Whitney Wagoner, University of Oregon

Jon Sharpy

Whitney Wagoner remembers the double-take that often came when she arrived to pitch sponsor prospects while managing corporate sales at the NFL.

“I could see them process it when I walked in,” said Wagoner, who worked at the NFL from 1996 to 2003 before leaving to teach sports business at the University of Oregon, where she now heads the Warsaw Sports Marketing Center. “They’re thinking: ‘That’s a woman. She doesn’t have a plate of bagels in her hand. OK, this is my person.’ It took a couple of ticks. It doesn’t change the outcome of anything. But let’s please acknowledge that it is different. That experience is still prevalent for women in this industry,”

Whitney Wagoner

Director, Warsaw Sports Marketing Center, University of Oregon

Born: Salem, Mass.
Education: University of Oregon, B.S., marketing and management; New York University, MBA, marketing and economics

Many female students in the highly regarded sports business MBA program will tell you that they chose the program in part because it offered the chance to learn from a woman who worked in corporate sales at the NFL.

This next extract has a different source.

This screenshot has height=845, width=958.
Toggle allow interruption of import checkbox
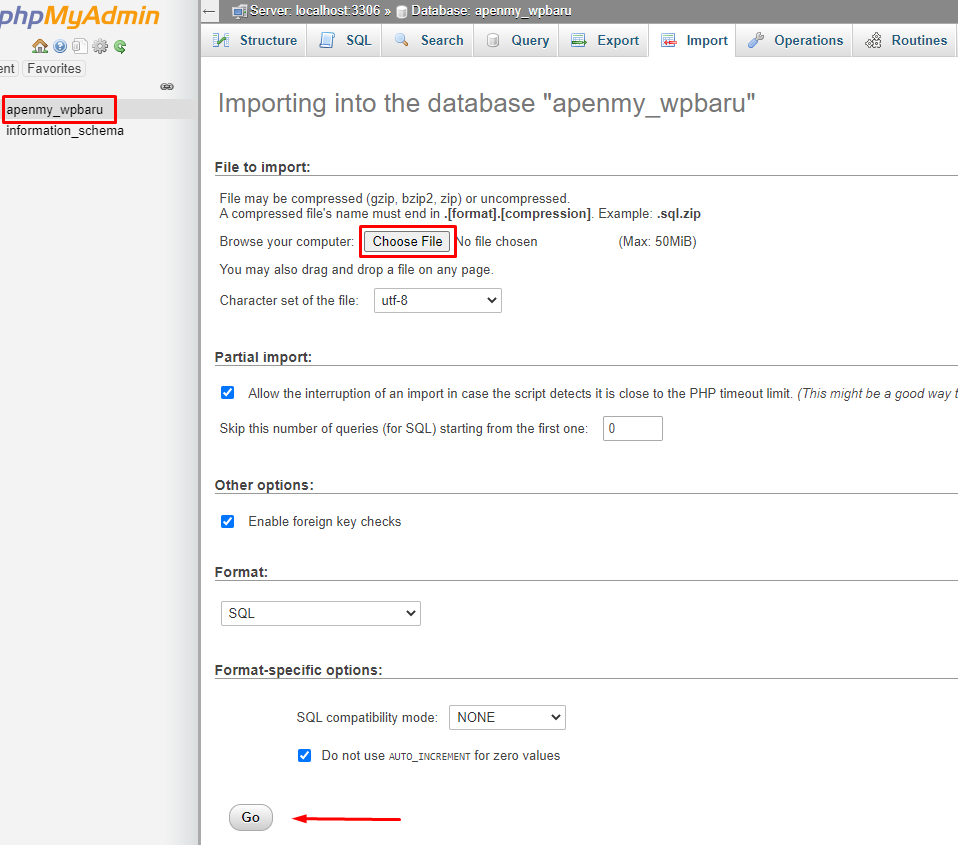[x=228, y=393]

“They certainly ask me very directly if I ever felt like I was held back or looked over or treated improperly or unfairly,” Wagoner said. “And I say categorically, absolutely not, never once. But women still battle an issue of perception.

“There’s still a straight up imbalance in the numbers. So there are still a lot of experiences women have where they are the only woman in a meeting or they are one of a few females in a room. Even though that experience is not necessarily abusive, it’s something we should talk about and prepare them for.” — Bill King

Getting to know...

Favorite day-off activity: I like to plan things. I like to do housework. I like to be organized.

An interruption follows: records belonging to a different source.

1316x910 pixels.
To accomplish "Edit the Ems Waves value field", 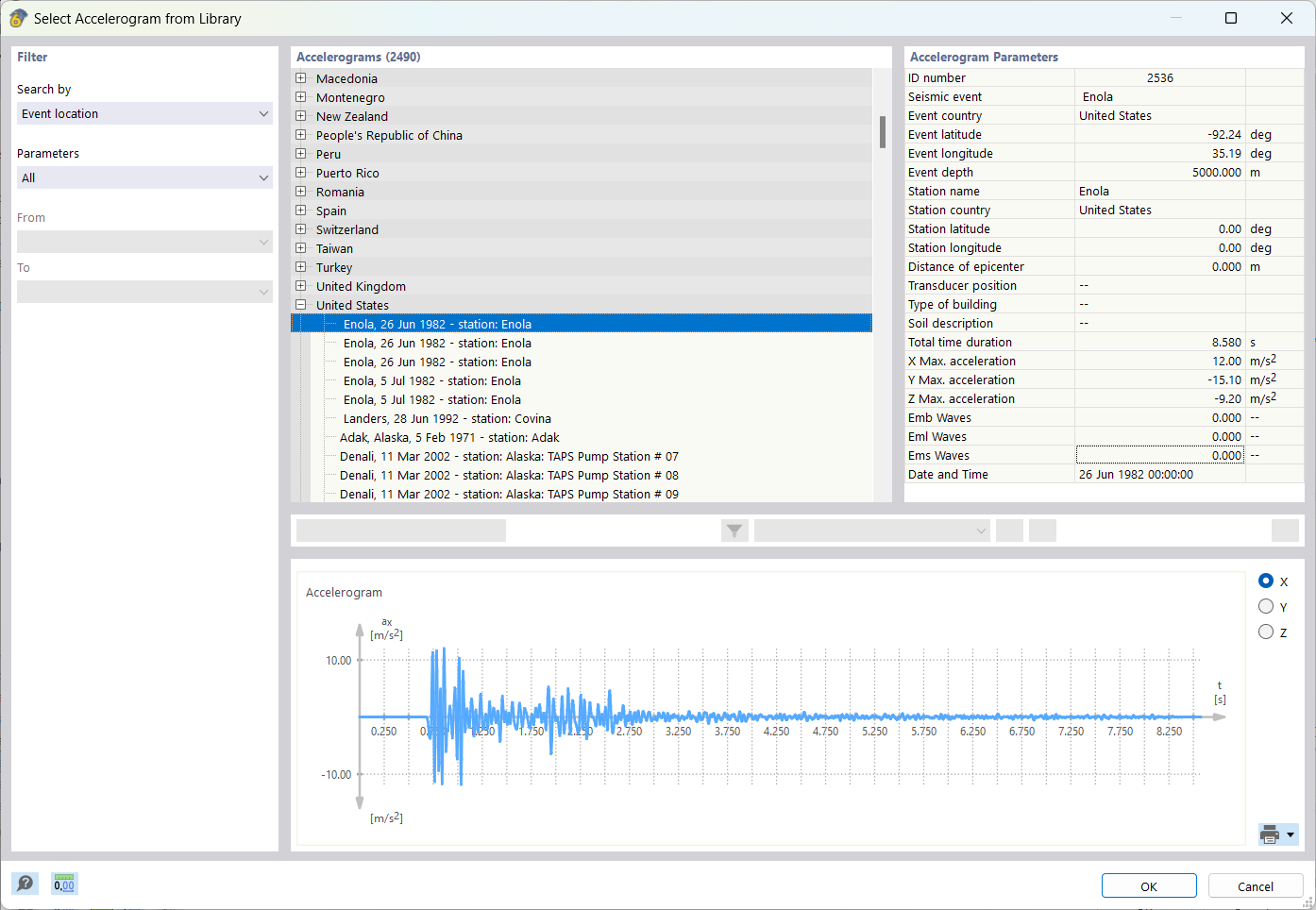I will [1159, 454].
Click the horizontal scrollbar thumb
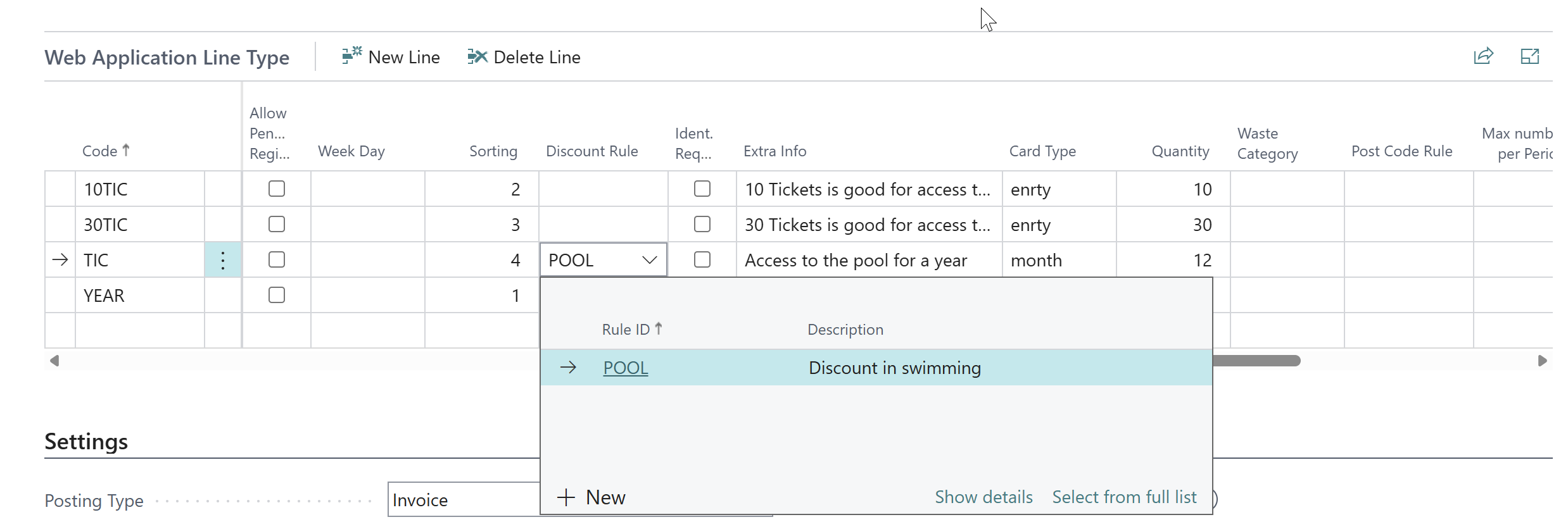This screenshot has width=1568, height=529. [1256, 361]
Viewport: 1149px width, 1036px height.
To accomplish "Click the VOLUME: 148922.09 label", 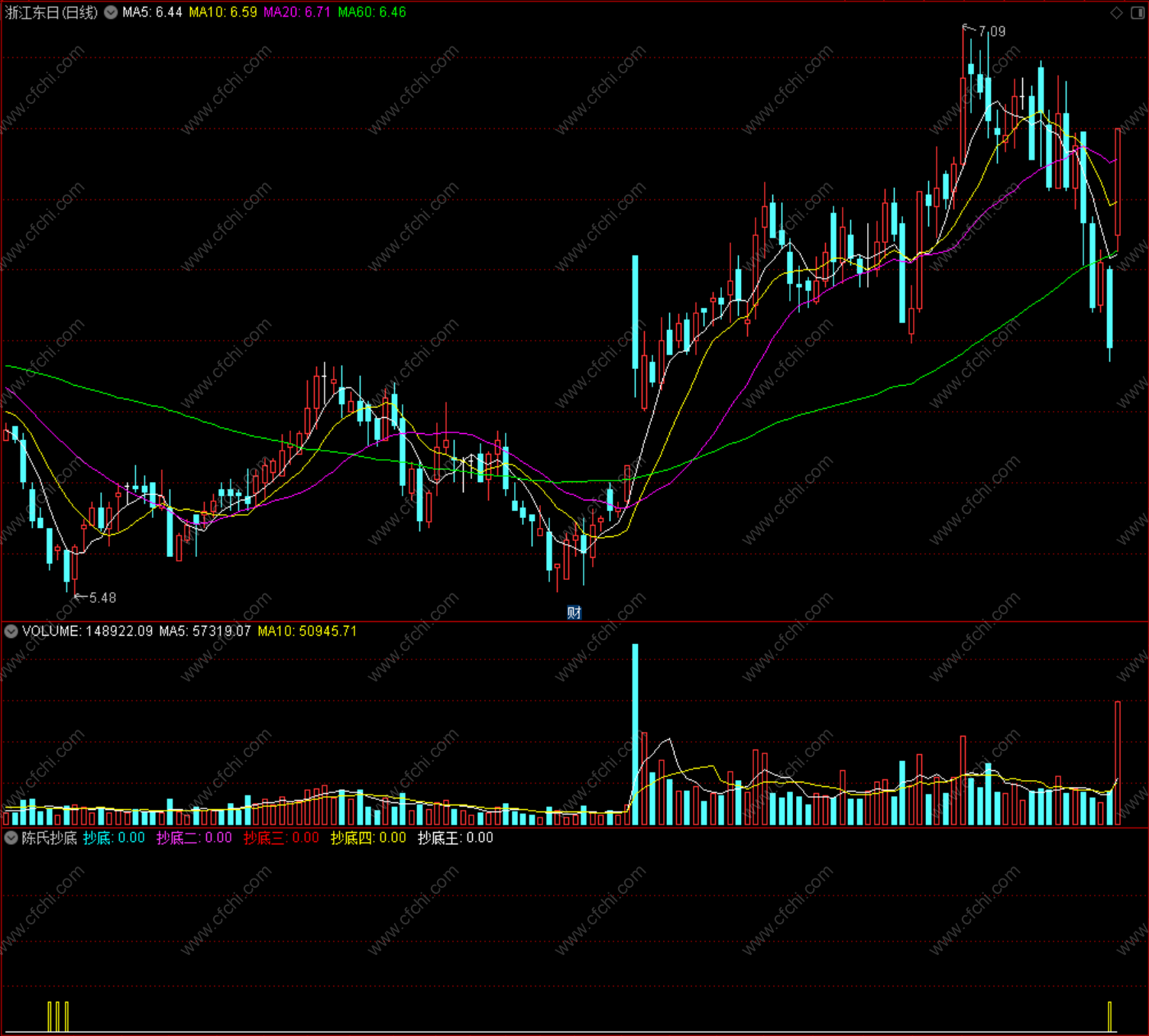I will 87,631.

Guilty pleasure: I love to read magazines that are not of the highly intellectual variety, like In Style, Oprah and People.

Something your friends would consider “so you”: Authenticity. Sass. Boldness. Taking control and making shit happen.

Woman in sports business you’d like to meet: Michele Roberts. That particular role — representing professional male athletes — was an important, new first. 

Role of sports in social issues: It should continue to play the leadership role that it has played for nearly 100 years. The arc of sport leading social change goes back to Jesse Owens. It is part of our DNA. We just have to keep doing what we’ve always done.